* [Passage for review]:
BEGIN

Cuban human rights activist Laura Pollán died on Friday, Oct. 14 of respritory complications in a hospital in the Cuban capital, Havana, reported The New York Times. Pollán was the outspoken leader of the Damas de Blanco (Ladies in White), a group that demanded the release of political prisoners in Cuba.
Pollán was the wife of independent journalist Héctor Maseda Gutiérrez, who was sentenced to 20 years in prison along with 28 other journalists in the 2003 Black Spring. Thanks to his wife's advocacy, Maseda was freed in February 2011 in a deal between President Raúl Castro and the Catholic Church.
"During the time her husband and more than two dozen other journalists were in prison, Pollán worked with CPJ to get small grants to the families of those journalists who most needed it," wrote Carlos Lauría and María Salazar-Ferro of the Committee to Protect Journalists (CPJ).
"The leader of the Ladies in White is dead, and no one in Cuba will ever carry a gladiolus in his or her hands without thinking of Laura Pollán," wrote Yoani Sánchez for the Miami Herald.

END

* [Instructions]:
**A)** Write out the passage on Laura Pollán word for word, starting at "Pollán was the wife" and ending at "the Catholic Church.".
**B)** List every person named in the passage on Laura Pollán.
**C)** Carry on the passage on Laura Pollán from its last sentence.

* [Dataset records]:

BEGIN

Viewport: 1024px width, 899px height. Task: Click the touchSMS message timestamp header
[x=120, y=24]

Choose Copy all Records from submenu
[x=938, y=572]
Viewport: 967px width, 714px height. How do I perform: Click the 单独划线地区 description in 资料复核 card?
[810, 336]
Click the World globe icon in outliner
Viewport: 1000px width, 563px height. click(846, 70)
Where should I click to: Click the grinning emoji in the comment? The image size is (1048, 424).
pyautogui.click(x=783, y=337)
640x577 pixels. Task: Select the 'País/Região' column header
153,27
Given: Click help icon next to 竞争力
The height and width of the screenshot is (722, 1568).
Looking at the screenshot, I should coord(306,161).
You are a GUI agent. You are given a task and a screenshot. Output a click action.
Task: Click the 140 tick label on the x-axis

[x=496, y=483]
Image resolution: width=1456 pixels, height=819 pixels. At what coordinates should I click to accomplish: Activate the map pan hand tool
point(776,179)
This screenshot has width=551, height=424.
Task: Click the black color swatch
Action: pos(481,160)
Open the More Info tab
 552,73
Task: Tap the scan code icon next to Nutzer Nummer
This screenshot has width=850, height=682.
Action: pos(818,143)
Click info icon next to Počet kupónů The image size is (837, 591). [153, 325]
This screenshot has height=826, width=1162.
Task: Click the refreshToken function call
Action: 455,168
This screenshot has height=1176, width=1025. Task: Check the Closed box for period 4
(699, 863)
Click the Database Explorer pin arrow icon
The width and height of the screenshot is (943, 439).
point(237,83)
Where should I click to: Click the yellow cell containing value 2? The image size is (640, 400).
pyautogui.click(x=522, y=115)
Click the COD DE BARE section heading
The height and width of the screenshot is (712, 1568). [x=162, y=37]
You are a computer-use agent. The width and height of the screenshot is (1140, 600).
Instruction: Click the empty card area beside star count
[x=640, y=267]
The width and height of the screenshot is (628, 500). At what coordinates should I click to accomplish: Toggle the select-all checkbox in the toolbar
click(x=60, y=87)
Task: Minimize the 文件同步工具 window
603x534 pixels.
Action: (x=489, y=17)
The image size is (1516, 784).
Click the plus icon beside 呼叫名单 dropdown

END

* [Your written answers]:
**A)**
Pollán was the wife of independent journalist Héctor Maseda Gutiérrez, who was sentenced to 20 years in prison along with 28 other journalists in the 2003 Black Spring. Thanks to his wife's advocacy, Maseda was freed in February 2011 in a deal between President Raúl Castro and the Catholic Church.

**B)**
Laura Pollán
Héctor Maseda Gutiérrez
Raúl Castro
Carlos Lauría
María Salazar-Ferro
Yoani Sánchez

**C)**
Sánchez also denounced the government's treatment of the activist's death. "In the same days that Laura Pollán suffered through intensive therapy, state television broadcasted slander about the leader of the Ladies in White. Among the most small-minded acts of the Cuban government is its inability to respect a political adversary, even when they are dying," Sánchez wrote on her blog, Generación Y.
Following her death, diplomats from Italy, France, Sweden, the United States, Germany, Poland and the European Union visited Pollán's house, reported Voice of America.